Et puis finalement, en route !

Mais au checkpoint de Shalkani la route me reste fermée. La police m’autorise à traverser, pas l’armée, escorte ou non. Ils ont le dernier mot. Les ordres sont les ordres. Le policier qui dirigeait mon escorte avortée me prend à part. Sa dignité de sous-officier galonné tient tout entière dans sa moustache touffue comme une brosse à lustrer. Il doit la tailler amoureusement chaque matin en clignant de l’œil à son reflet dans la glace. Sûrement passe-t-il moins de temps à sa toilette, car il empeste un âcre mélange de transpiration et de curry bon marché. Le visage ensoleillé par la malice, il me chuchote qu’un passage non gardé tortille dans la montagne… la route est mauvaise mais avec lui pour me guider la moto passera, et je serai en Afghanistan dans trois heures ou à peine plus. Si même la police truande l’armée… Croit-il réellement m’aider ou a-t-il surtout pour idée de me taper quelques dollars ? N’ayant nulle envie de me transformer en clandestin, je refuse dans un sourire, et exaspéré, je file gaz ouverts vers Peshawar en semant mon escorte.

Par la suite je comprendrai que les Pakistanais parlent de « militants » pour désigner les membres du TTP ou d’autres mouvements islamistes. Le passage frontalier est régulièrement fermé en raison de l’instabilité de la zone. J’apprendrai aussi qu’à peine l’eussé-je finalement traversée le surlendemain que six soldats furent tués à la frontière par un commando terroriste, puis, deux semaines plus tard, plusieurs soldats et enfants afghans furent abattus lors d’échanges de coup de feu, dans des conditions troubles. Dizaines de morts chaque année dans de telles escarmouches.

Ruelle de Peshawar

Tout Peshawar se déploie sous la bannière du gris. Du Pakistan, les villes me sont restées à la mémoire comme des couleurs – couleurs objectivement dominantes, ou miroir des mouvements de ce que les vicissitudes du voyage impriment à la vie intérieure ? Islamabad est verte, Lahore rose, Quetta brune. A Peshawar, tout, des bâtiments aux vêtements, est gris. Comme à l’Est de l’Iran et en Afghanistan, les hommes portent le shalwar kameez. Longue chemise sur pantalon bouffant, il se révèle parfaitement adapté aux fortes chaleurs. Le peu de femmes qu’on croise dans les rues voilent leur visage, beaucoup portent la burqa : on entre en territoire pachtoune. Pas un arbre, évidemment, hors le parc de l’université construite par les Britishers – c’est comme ça que l’on désigne les colons dans l’ancien Raj britannique. Aujourd’hui pourtant, c’est la fête de l’Indépendance et la ville se drape de vert.

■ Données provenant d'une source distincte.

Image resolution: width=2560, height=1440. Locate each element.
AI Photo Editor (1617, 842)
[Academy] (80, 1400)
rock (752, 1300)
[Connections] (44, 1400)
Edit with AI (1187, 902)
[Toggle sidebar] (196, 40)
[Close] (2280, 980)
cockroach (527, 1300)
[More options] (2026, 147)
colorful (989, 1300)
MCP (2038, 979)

Très beau vert foncé du drapeau national, avec lequel parade une population en liesse, prise d’une soudaine fierté nationale. Verte encore, du néon à l’émeraude, la quantité d’amusettes vendues partout dans les rues, chapeaux et trompettes en plastique, masques, T-shirts ou parapluies. Pourquoi ces scènes enfantines sont-elles si émouvantes quand on est loin de chez soi, et qu’une absence vous dévore comme une compagnie de termites ? Sûrement que le cœur, rendu, ne sait plus trop, et s’émeut à contretemps.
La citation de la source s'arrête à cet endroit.